For a long time, I thought Huntsman would be my ideal candidate. And indeed, his tax reform proposals - modeled on Bowles-Simpson - are dead-on. Removing every single deduction in one heave would do more to empower market-based decisions in the economy and to throw lobbyists out of work than any other single measure. It's the most important, simple, productive move we can make right now and Obama has been a coward and a fool for not embracing it. Alas, the rates Huntsman favors are, to my mind, far too low, given the desperate need for revenues, if we are to tackle the debt seriously. But we are not electing a dictator. We are electing one branch of three that govern us. Huntsman is not the kind of Republican who couldn't compromise with Democrats. The Grand Bargain may become possible again.

On foreign policy, Huntsman also favors a more realist correction to neocon excess, and would build on Obama's remarkable successes, without invoking some of Obama's more worrying bleeding heart tendencies. His longstanding ties to America's most important global partner, China, make him uniquely qualified to take that relationship to a new level. Unlike Romney, he is not for starting a trade war. And his sanity on climate change - certainty that it is man-made but real skepticism about how to tackle it - is, in my view, the conservative position. And, almost alone among the Republicans, he acknowledges that gay people exist and that our committed relationships merit recognition in the law.

So why not Huntsman? The sad truth is: he simply hasn't connected with the voters, generates little enthusiasm, and has run a mediocre campaign. He started timidly, and failed from the get-go to make a clear distinction between him and Romney. He isn't even campaigning in Iowa; and remains behind in New Hampshire. Nationally, he is at a sad 3.2 percent, a number that has barely budged since the summer. For all intents and purposes, he is a one-state candidate. I welcome his participation but view it as a marker for 2016, if the GOP crashes and burns next year, as they well might with Newt Romney. With such a defeat (and one would hope it is decisive), there will be an opportunity to rebuild a reality-based conservatism.

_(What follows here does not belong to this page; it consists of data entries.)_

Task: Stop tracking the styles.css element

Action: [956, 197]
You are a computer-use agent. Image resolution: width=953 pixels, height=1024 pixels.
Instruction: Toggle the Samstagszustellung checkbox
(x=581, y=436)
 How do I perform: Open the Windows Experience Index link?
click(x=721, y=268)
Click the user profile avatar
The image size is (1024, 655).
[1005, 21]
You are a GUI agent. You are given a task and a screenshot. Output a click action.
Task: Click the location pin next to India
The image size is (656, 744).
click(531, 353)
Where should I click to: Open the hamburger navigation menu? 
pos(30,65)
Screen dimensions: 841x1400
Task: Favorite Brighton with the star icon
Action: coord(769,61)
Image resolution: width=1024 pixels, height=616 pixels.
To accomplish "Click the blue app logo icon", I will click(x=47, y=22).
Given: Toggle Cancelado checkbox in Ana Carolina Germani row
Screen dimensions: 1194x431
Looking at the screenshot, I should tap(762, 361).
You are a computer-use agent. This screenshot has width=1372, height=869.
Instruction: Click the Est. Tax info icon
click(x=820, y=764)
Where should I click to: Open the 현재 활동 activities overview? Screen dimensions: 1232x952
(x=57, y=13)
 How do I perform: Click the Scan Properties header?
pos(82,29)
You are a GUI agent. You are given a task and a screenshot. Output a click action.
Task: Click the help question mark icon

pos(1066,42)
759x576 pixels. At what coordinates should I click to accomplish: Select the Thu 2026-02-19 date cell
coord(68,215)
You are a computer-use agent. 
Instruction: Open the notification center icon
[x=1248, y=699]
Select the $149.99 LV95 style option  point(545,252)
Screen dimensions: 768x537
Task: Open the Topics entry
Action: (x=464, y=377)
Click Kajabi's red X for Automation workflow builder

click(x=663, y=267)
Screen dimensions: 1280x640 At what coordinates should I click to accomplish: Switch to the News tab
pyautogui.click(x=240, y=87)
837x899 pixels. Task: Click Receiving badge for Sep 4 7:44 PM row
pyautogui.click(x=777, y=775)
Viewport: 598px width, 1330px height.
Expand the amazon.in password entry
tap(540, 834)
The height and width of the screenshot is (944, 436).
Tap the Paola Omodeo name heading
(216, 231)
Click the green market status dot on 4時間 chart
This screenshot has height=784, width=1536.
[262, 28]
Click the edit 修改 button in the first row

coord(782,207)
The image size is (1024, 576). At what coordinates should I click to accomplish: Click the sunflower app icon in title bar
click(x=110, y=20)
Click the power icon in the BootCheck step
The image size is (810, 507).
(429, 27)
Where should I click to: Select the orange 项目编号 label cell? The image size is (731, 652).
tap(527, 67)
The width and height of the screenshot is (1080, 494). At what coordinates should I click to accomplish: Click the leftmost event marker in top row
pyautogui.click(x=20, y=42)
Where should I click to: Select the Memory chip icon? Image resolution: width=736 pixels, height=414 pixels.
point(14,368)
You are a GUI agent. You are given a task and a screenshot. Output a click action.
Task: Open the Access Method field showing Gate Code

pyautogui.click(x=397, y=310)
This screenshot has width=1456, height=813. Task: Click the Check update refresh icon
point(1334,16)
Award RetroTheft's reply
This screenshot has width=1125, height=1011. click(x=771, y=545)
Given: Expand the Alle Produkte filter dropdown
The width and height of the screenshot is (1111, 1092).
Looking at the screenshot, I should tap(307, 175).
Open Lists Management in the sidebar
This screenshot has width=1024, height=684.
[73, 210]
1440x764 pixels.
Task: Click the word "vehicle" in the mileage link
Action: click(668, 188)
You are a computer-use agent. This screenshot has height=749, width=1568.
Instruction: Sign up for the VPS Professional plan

And Huntsman may well be the man to lead it. I sure hope so.

Which brings me to Ron Paul. Let me immediately say I do not support many of his nuttier policy proposals. I am not a doctrinaire libertarian. Paul's campaign for greater oversight of the Fed is great, but abolition of it is utopian and dangerous. A veto of anything but an immediately balanced budget would tip the US and the world into a serious downturn (a process to get there in one or two terms makes much more sense). Cutting taxes as he wants to is also fiscally irresponsible without spending cuts first. He adds deductions to the tax code rather than abolish them. His energy policy would intensify our reliance on carbon, not decrease it. He has no policy for the uninsured. There are times when he is rightly described as a crank. He has had associations in the past that are creepy when not downright ugly.

But all this is why a conservative like me is for Obama. What we are talking about here is who to support in a primary dominated by extremes, resentment, absence of ideas and Obama-hatred.

And I see in Paul none of the resentment that burns in Gingrich or the fakeness that defines Romney or the fascistic strains in Perry's buffoonery. He has yet to show the Obama-derangement of his peers, even though he differs with him. He has now gone through two primary elections without compromising an inch of his character or his philosophy. This kind of rigidity has its flaws, but, in the context of the Newt Romney blur, it is refreshing. He would never take $1.8 million from Freddie Mac. He would never disown Reagan, as Romney once did. He would never speak of lynching Bernanke, as Perry threatened. When he answers a question, you can see that he is genuinely listening to it and responding - rather than searching, Bachmann-like, for the one-liner to rouse the base. He is, in other words, a decent fellow, and that's an adjective I don't use lightly. We need more decency among Republicans.

And on some core issues, he is right. He is right that spending - especially on entitlements and defense - is way out of control. Unlike his peers, he had the balls to say so when Bush and Cheney were wrecking the country's finances, and rendering us close to helpless when the Great Recession came bearing down. Alas, he lacks the kind of skills at compromise, moderation and restraint that once defined conservatism and now seems entirely reserved for liberals. But who else in this field would? Romney would have to prove his base cred for his entire presidency. Gingrich is a radical utopian and supremely nasty fantasist.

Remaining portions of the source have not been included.